In the stretch from the line containing "Image resolution: width=1914" through the end of the items below, substitute "screen image" for "screenshot" and reproduce those lines with nothing else changed. Leave the pictures out of your answer.

━━━━━ Data records

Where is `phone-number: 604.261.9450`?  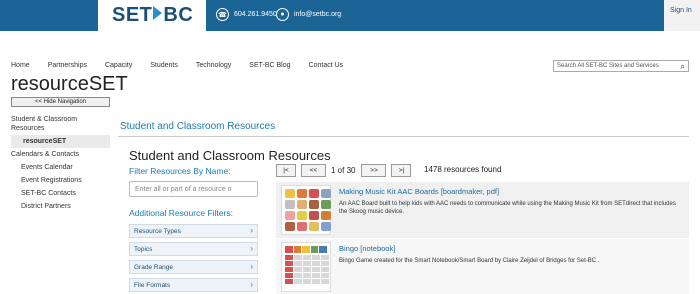
phone-number: 604.261.9450 is located at coordinates (256, 14).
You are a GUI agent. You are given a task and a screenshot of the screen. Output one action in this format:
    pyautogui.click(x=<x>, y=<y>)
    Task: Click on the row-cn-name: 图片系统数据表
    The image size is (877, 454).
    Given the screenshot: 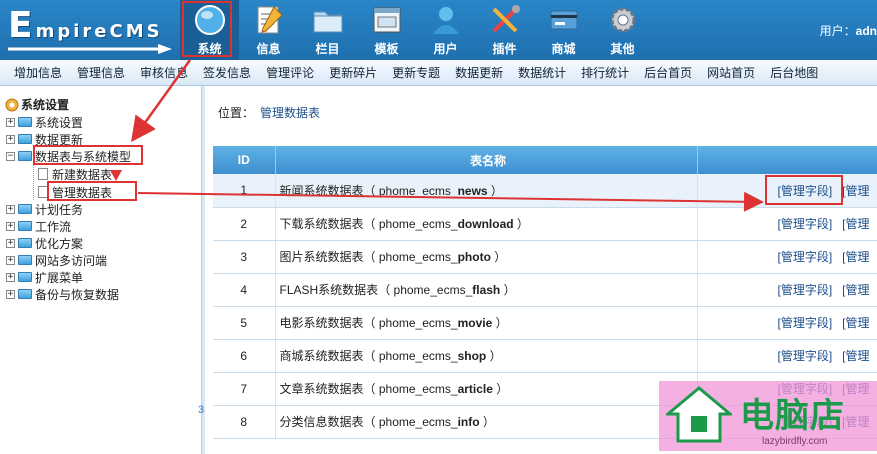 What is the action you would take?
    pyautogui.click(x=322, y=257)
    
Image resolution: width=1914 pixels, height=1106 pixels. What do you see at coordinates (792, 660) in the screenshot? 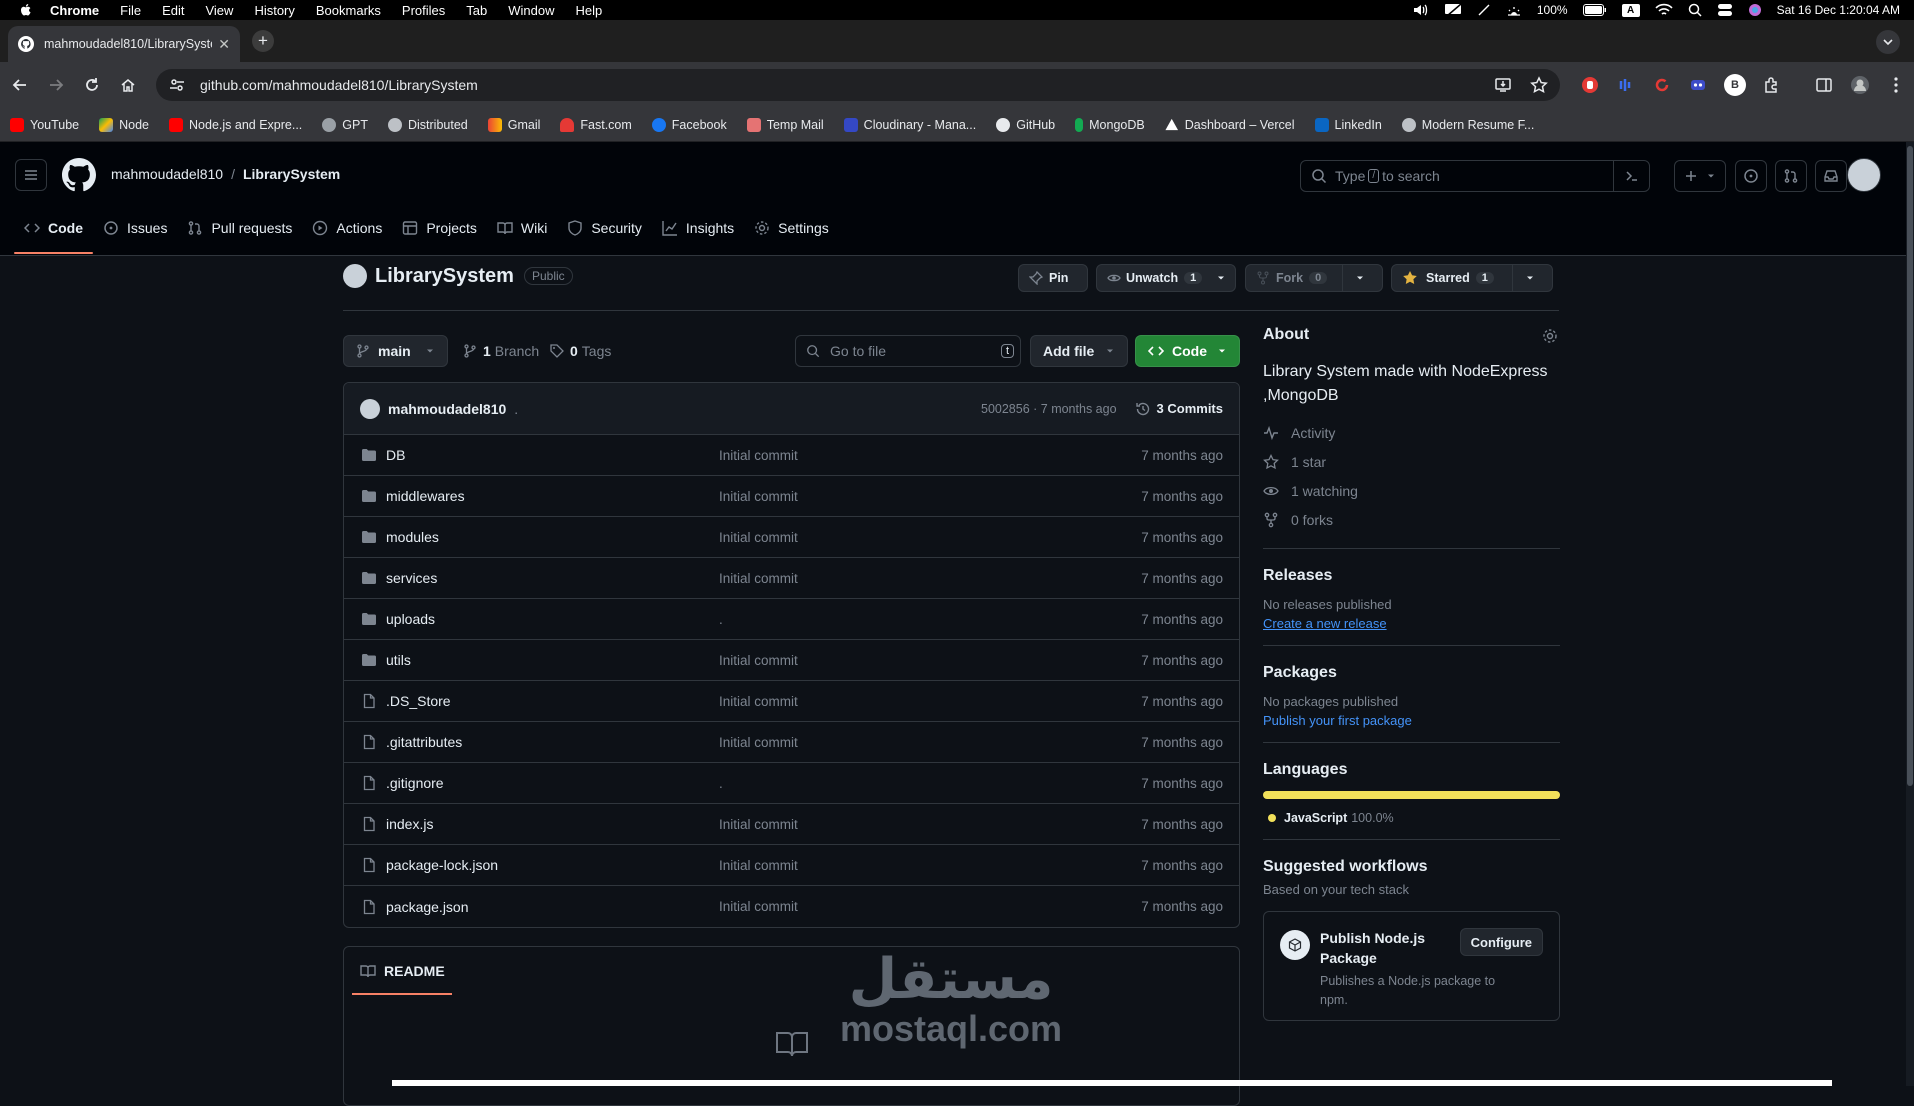
I see `file-row: utils Initial commit 7 months ago` at bounding box center [792, 660].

━━━━━━━━━━

_Result below:_
Image resolution: width=1914 pixels, height=1106 pixels. What do you see at coordinates (792, 660) in the screen image? 
I see `file-row: utils Initial commit 7 months ago` at bounding box center [792, 660].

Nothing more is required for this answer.